Дорабатывая повесть, Роман твердо решил жить в новом режиме. Он поднимался с постели чуть свет. «Кто рано встает, тот дольше живет», — любил говорить его отец. И действительно, день получался длинным и продуктивным.

Быстро умывшись и выпив для взбодрения стакан черного кофе, Роман садился за стол и переписывал от руки измаранные страницу за страницей.

Мокеич проделал весьма важную работу карандашом. Он, как кутенка, тыкал Романа носом в слабые и порой глуповатые места повести, предлагая варианты. Но Громачев не сразу ухватывался за них, а размышлял: «Нельзя ли найти что-нибудь посильней?» И эти поиски приводили к неожиданным находкам, которые никогда бы не пришли в голову, не будь сомнений Мокеича. Аккуратно переписываемая рукопись получалась ярче, человечней, без лишних фраз. А главное — в ней оживали герои со своими характерами.

Странное и загадочное явление — творчество. Ведь вначале, кроме синих чернил, пера и листа чистой бумаги, ничего нет перед писателем. И мысли еще сумбурные. Герои будущего повествования как бы зарождаются в тумане. У них не существует ни имен, ни внешности, ни судьбы.

Писатель творит на основании своего опыта, ему все время приходится оглядываться, вспоминать пережитое и многие свои поступки, мысли передавать героям — не только положительным, но и отрицательным. Постепенно персонажи начинают проясняться, оживать и действовать, да не просто, а так, как подсказывает совесть и обретенный героями характер. По-иному, оказывается, поступать они не могут, и первоначальный замысел надо менять, находить другие ходы, более соответствующие.

Громачев впервые почувствовал вкус и цену доводки, кропотливой и усидчивой, преображающей первый вариант. Это уже было не прежнее примитивное и довольно бледное творение — из обновленной мозаики слов и фраз рождалось нечто стройное, прочное, интересное. Не чудо ли это? Не было ничего — и вдруг ощутимая вещь: рукопись книги, которой на земле еще не существовало, которая заставит читателя волноваться, думать. Мысли, возникшие в голове, овеществлялись. Непостижимая фантастика!

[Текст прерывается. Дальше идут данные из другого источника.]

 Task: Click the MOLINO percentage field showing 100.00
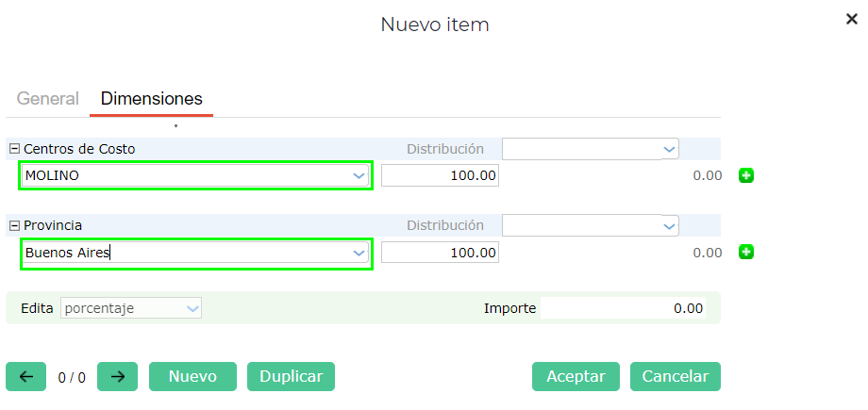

Громачев так увлекся работой над рукописью, что забывал об институте, появлялся на лекциях в середине дня. Он сидел в аудитории с блаженной улыбкой, думая, что через три-четыре часа опять встретится с героями повести. Они для него были уже близкими людьми, чуть ли не родственниками. Он ведь сам породил их и теперь жил словно в приятном сне, опасаясь, что его вдруг разбудят.

Однажды Пяткин сказал:

— Громачев, ты каким-то придурком стал: сидишь на лекции, ничего не слышишь и… ухмыляешься. Словно знаешь что-то такое, чего нам и не снилось.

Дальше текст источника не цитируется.